Indeed, Kass continues in the same Weltschmerz-y way, "We travel fast and freely, progressively achieving our own estrangement - from our communities, from our nature, from our very selves." At this point, Kass's critique is becoming familiar - familiar, that is, to Leftists, even more than Old Rightists. "Estrangement": isn't that another word for "alienation," one of the classic buzzphrases of Marxists and their neo-descendants? Do you, poor thing of a reader, feel alienated? From your job? Your car? Your computer? Which of those would you give up to feel united once again with the collective and the community? And when Kass tells us that we are estranged from our "nature," and our "selves," what follower of Rousseau, what Greening of America New Ager, would dispute him? Is this what 21st century conservatism amounts to - a merger with the Left?

And here's where Kassism does, in fact, veer into Luddism.

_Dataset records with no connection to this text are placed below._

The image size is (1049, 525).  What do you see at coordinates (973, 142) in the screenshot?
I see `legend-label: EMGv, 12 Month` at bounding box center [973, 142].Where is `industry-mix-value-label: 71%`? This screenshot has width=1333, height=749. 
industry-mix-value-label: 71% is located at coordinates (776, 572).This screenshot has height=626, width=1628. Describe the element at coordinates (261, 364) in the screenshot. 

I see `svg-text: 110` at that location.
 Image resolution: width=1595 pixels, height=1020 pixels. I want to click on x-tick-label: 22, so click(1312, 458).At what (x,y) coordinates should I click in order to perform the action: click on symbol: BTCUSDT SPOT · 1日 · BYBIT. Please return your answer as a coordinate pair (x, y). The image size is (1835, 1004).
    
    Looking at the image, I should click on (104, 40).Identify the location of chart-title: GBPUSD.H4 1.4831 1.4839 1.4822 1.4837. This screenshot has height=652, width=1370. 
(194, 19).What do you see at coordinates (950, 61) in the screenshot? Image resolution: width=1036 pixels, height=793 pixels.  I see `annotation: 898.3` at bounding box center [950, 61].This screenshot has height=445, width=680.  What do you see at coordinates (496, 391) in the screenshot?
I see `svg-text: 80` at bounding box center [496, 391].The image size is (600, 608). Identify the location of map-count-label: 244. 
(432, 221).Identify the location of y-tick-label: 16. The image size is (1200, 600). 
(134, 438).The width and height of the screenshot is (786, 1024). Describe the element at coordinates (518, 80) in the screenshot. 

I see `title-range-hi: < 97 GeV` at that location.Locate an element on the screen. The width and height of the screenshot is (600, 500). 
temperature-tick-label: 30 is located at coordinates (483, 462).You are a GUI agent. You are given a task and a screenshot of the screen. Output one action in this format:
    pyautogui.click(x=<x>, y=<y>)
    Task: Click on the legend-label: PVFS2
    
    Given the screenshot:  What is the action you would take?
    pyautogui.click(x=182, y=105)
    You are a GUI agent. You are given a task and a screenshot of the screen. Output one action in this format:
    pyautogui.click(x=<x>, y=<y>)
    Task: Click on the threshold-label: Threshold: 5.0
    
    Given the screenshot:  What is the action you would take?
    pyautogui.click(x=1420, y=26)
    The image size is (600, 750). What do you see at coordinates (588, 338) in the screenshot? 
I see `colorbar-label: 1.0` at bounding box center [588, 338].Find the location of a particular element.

He praises "modern science" as "one of the great monuments to the human intellect" but is unwilling to say much of anything nice about future science. Indeed, he rolls out his rhetorical skills to mock the ambitions of those who would seek to improve the human condition. Setting up a straw man for a later burning, he writes, "According to many a prophet in the temple of science, biology has no permanent limitations. Instead, it faces an endless frontier -eagerly, gladly, confidently." That's Kass's style: wrap everything in a swaddle of syllables, all of them thoughtful and euphonious, all of them serving to set up his ultimate point: that progress is ironic, even illusory.

But is progress an illusion? Try telling that to parents whose children will - or will not - be cured of here-and-now diseases. They might take comfort in Kass's lyrical treatment of the human condition, but they are more likely to find solace in the specific treatment of their kid's medical condition. But here Kass offers no comfort: on page 169 of the book he concludes that the only way to deal with "therapeutic cloning" is the same way as he would deal with "reproductive cloning" - a total ban.

But Kass is operating on a far larger stage. As his earlier book attests, his interests go far beyond science, to what he sees as the good life - a life within sharp limits.

How sharp? He sees limits imposed not by modern science, or even modern law, but rather, by ancient religion. In his bioethics book he sometimes takes on the world-weary aspect of the Book of Ecclesiastes - everything new, seemingly, is vanity and vainglory. And so, for example, while a few "doctrinaire libertarians" might be so thick that they will "not consider that freedom can take us anywhere but upward," he offers us a different path.

What path is that? A path to the past, all the way back to the Old Testament. Is Kass really about citing the God of the Patriarchs as a guide for contemporary medical regulation? Telling people that they must suffer in medical ignorance and neglect while neo-prophets slay the golden calves of scientific modernity?